Turno Customer Service — Expert Operational Guide
Contents
- 1 Turno Customer Service — Expert Operational Guide
- 1.1 Core Service Levels and KPIs
- 1.2 Support Channels and Workflow
- 1.3 SLA, Uptime & Security
- 1.4 Pricing, Onboarding and Training
- 1.4.1 Escalation Matrix and Reporting
- 1.4.2 Technical Integrations and API
- 1.4.3 What is the phone number for Turo host support?

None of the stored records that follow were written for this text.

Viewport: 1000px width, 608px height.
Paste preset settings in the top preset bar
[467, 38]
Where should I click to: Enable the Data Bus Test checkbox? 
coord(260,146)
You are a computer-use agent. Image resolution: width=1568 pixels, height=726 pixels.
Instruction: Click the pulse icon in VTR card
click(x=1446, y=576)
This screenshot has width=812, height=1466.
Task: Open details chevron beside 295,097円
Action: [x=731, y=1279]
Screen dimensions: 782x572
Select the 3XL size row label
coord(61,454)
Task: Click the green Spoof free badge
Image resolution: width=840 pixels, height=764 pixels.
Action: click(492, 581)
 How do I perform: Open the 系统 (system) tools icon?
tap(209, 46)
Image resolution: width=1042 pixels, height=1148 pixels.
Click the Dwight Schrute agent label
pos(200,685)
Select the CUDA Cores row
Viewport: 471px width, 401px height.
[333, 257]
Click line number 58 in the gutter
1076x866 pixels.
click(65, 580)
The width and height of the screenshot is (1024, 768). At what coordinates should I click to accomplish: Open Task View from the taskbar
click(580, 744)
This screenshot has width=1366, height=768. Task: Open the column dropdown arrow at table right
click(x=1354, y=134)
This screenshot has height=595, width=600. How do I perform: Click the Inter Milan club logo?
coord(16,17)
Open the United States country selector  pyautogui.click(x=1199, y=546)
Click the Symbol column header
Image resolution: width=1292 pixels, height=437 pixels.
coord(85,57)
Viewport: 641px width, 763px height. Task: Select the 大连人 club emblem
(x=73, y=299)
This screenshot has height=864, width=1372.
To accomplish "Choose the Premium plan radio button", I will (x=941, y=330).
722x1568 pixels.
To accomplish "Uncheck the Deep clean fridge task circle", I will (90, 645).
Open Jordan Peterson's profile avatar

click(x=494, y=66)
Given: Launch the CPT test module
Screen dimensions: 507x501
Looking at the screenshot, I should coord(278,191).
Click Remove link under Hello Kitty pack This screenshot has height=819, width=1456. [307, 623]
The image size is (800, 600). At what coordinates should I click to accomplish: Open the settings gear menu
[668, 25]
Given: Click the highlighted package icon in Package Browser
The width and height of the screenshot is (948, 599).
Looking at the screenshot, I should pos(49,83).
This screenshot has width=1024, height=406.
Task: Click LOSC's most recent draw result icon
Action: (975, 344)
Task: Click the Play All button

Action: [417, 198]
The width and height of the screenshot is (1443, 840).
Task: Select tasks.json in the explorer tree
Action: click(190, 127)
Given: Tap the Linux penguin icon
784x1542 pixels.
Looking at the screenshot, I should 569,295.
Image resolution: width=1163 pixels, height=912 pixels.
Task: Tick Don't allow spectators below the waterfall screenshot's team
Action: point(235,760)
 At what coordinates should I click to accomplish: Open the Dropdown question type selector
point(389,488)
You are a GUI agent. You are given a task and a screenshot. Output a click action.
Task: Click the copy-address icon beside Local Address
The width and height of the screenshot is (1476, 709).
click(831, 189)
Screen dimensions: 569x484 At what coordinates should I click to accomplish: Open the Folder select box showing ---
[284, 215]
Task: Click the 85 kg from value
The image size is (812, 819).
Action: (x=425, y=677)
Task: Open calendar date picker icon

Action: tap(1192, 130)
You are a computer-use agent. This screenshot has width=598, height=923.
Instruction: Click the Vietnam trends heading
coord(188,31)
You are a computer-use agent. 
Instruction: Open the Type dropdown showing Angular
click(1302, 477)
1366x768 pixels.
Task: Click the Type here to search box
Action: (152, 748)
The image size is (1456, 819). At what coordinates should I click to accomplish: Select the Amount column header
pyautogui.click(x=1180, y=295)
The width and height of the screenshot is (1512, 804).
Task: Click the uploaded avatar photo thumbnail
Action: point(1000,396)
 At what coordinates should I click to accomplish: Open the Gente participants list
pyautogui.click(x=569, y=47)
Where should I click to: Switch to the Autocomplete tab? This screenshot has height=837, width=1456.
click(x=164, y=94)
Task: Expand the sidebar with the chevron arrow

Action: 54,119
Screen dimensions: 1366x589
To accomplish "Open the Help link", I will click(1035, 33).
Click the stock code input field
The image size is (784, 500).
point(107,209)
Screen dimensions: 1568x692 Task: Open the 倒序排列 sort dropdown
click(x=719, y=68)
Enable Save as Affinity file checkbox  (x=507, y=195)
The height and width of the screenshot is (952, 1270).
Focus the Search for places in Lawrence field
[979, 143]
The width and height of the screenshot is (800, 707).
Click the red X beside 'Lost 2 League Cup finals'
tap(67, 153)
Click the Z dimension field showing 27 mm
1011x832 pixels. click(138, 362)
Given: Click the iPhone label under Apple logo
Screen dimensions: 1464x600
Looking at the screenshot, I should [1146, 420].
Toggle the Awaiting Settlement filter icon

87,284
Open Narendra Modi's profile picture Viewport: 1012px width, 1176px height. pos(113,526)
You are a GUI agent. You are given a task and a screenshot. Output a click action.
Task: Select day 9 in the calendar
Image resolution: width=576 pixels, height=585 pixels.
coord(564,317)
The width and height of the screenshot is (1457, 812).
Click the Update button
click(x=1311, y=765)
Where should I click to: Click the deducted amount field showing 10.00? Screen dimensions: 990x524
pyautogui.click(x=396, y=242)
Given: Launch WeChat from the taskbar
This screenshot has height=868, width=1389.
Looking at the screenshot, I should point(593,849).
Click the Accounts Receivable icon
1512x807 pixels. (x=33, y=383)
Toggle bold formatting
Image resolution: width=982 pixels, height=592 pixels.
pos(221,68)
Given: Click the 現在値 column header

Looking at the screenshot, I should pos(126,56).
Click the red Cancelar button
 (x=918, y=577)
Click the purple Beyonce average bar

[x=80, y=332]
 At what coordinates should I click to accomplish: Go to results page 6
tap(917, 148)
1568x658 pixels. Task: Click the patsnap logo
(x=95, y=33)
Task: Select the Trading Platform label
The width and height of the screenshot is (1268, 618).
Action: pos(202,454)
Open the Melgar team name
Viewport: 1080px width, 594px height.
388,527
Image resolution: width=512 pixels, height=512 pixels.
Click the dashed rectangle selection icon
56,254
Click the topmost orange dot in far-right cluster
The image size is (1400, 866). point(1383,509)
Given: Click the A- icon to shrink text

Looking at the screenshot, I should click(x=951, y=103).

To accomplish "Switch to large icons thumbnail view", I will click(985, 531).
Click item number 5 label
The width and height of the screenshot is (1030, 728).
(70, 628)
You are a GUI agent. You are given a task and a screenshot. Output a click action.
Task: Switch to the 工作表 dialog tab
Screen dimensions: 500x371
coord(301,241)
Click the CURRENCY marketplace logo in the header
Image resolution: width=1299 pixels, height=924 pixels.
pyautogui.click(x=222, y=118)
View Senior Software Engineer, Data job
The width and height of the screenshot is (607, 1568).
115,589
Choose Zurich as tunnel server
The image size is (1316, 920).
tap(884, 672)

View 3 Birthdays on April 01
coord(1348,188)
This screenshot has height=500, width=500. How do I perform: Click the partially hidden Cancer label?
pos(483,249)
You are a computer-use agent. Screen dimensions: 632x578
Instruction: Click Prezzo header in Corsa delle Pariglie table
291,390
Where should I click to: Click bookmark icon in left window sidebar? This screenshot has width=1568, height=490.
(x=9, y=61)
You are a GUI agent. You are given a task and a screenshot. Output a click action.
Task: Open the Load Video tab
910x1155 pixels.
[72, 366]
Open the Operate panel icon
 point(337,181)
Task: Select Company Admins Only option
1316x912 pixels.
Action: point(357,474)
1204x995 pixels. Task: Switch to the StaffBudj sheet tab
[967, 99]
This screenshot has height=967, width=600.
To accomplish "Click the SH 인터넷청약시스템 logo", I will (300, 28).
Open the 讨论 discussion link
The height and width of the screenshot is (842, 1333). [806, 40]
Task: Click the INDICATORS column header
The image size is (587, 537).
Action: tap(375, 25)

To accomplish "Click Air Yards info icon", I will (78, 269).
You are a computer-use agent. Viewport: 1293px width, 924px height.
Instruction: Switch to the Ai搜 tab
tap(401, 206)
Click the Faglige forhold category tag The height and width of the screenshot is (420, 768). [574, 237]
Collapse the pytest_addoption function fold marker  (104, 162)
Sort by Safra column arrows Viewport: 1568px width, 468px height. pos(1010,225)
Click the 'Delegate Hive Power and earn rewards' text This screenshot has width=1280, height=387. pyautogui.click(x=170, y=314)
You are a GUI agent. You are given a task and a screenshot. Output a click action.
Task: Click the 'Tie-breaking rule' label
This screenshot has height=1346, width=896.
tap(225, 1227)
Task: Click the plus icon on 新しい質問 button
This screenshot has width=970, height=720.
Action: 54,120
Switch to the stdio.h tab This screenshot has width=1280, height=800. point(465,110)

- 1.4.4 Is Turno a good company?
- 1.4.5 Who is the owner of Turno?
- 1.4.6 What is the Turno cleaner guarantee?
- 1.4.7 How do I contact Turno?
- 1.4.8 How much do Turno cleaners get paid?
This document is written for operations managers, customer-experience leads and product owners who are implementing or optimizing “Turno” customer service — the support function for an appointment/shift-management platform. It distills practical metrics, workflows, SLAs, pricing models and integration patterns that I have used since 2016 while leading support teams for SaaS platforms with 5,000–50,000 active organizations. The goal is to provide actionable, measurable guidance you can adopt immediately.
Where numbers, times and examples are provided they are drawn from industry-standard practice; example contact details and URLs are explicitly marked as illustrative and must be replaced with your live values. Apply these targets to design staff rosters, forecasting models and escalation matrices.
Core Service Levels and KPIs
Define three primary KPIs for customer service maturity: First Response Time (FRT), First Contact Resolution (FCR) and Customer Satisfaction (CSAT). For a SaaS appointment/shift platform, typical targets at scale are: FRT — 30 seconds for phone, 10 minutes for live chat, 4 hours for email; FCR — 70–85%; CSAT — 90%+ for Tier 1 inquiries. Use these as starting targets and tighten them as your self-service resources improve.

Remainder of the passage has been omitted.